_EXCERPTED PASSAGE_
+===+
My Turn: Pot zoning ordinance ‘transparent and fair’

  • Wednesday, March 30, 2016 1:03am
  • Opinion

The City and Borough of Juneau Assembly approved Ordinance 2015-39 on Nov. 9, 2015, which amended the land use code to establish in which zoning districts each type of marijuana business would be allowed or prohibited to operate. One of the changes made allowed the commercial cultivation of marijuana in D1 residential zones outside the urban service area.

Such use is limited to 500 square feet, around the size of an average garage. D1 residential means that there is a single residence on a parcel that has an approximate minimum size of one acre. The urban service area boundary delineates the area in which the CBJ encourages infill development, primarily by providing municipal water and sewer.

The decision to authorize such use was reached after a lengthy public process that began with the work of the CBJ Marijuana Committee in February 2015. The topic of commercial cultivation was addressed in nine separate meetings of the Marijuana Committee, Title 49 Committee, CBJ Planning Commission, CBJ Committee of the Whole and Assembly. The topic was presented in a draft ordinance, public testimony was held, the issue was debated, the ordinance was refined, and ultimately the Assembly voted to allow such activity subject to a conditional use permit process.

During this period of time, the topic was not only published on CBJ’s websites, but it was also reported on through newspaper articles and radio reports.

The Assembly’s decision to allow commercial cultivation in a residential zone is not unprecedented. There are many other commercial enterprises that are allowable under the table of permissible uses including child care, veterinary clinics, professional offices, mining, as well as other wholesale and retail agricultural uses. As a practical matter, the commercial cultivation of marijuana is subject to tighter restrictions than many of the other enterprises mentioned, including location limitations related to churches, schools and day care facilities.

The Assembly recognizes that there is not a consensus in the community regarding commercial cultivation in residential areas. There were many vocal proponents and opponents to the decision — all of whom had legitimate points to be made and who felt strongly that their perspective was the right one.

The Assembly itself had differing opinions on whether such use was appropriate. However, after all voices were heard and the merits of the topic were discussed and debated, the measure passed Nov. 9, 2015, by a majority vote of the Assembly. The issue was revisited at the Committee of the Whole meeting on March 14, where after further discussion a vote of the majority opted not to reconsider the decision.

The citizens of the State of Alaska voted to legalize marijuana in November 2014. In Juneau, the ballot measure passed by 63 percent. The process by which we as a community move from legalization to viable commercial businesses requires many steps and decisions along the way.

Our obligation as a legislative body is to create a transparent and fair process that serves the overall good of the community. We believe we have done so in this case. Should issues arise as a result of these decisions; the topic of appropriate zoning for commercial cultivation can be revisited. In the meantime, the Planning Commission is charged with looking at each application for commercial cultivation in a D1 residential zone outside the urban service area and considering the merits of each application on a case by case basis.

The Assembly wants to thank the many citizens who have taken the time to participate in this discussion. We believe that community engagement and civil discourse is the foundation of the democratic process. The willingness of our citizens to actively engage in sensitive community issues is what makes living in Juneau and serving in an elected capacity meaningful and rewarding.

• The CBJ Assembly consists of Maria Gladziszewski, Kate Troll, Mary Becker, Jesse Kiehl, Loren Jones, Jamie Bursell, Debbie White and Jerry Nankervis. Ken Koelsch, who was sworn in as mayor March 28, was not an author of this piece.
+===+
_GIVEN DATA_
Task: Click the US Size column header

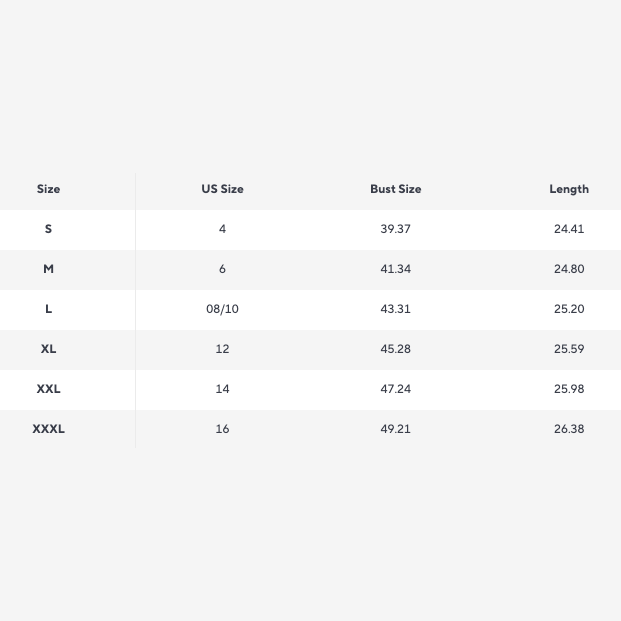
+===+
_WHAT THIS EXERCISE ASKS_
A - Retype a passage from the marijuana zoning column: begin at the words "The City and" and stop after "urban service area.".
B - In the marijuana zoning column, what is the size limit on commercial marijuana cultivation in D1 residential zones?
C - List every body that, according to the marijuana zoning column, addressed the topic of commercial cultivation in its meetings.
Nothing in the listing is needed for the work on the marijuana zoning column.

_EXPECTED RESPONSES_
A -
The City and Borough of Juneau Assembly approved Ordinance 2015-39 on Nov. 9, 2015, which amended the land use code to establish in which zoning districts each type of marijuana business would be allowed or prohibited to operate. One of the changes made allowed the commercial cultivation of marijuana in D1 residential zones outside the urban service area.

B - 500 square feet.

C -
- CBJ Marijuana Committee
- Title 49 Committee
- CBJ Planning Commission
- CBJ Committee of the Whole
- Assembly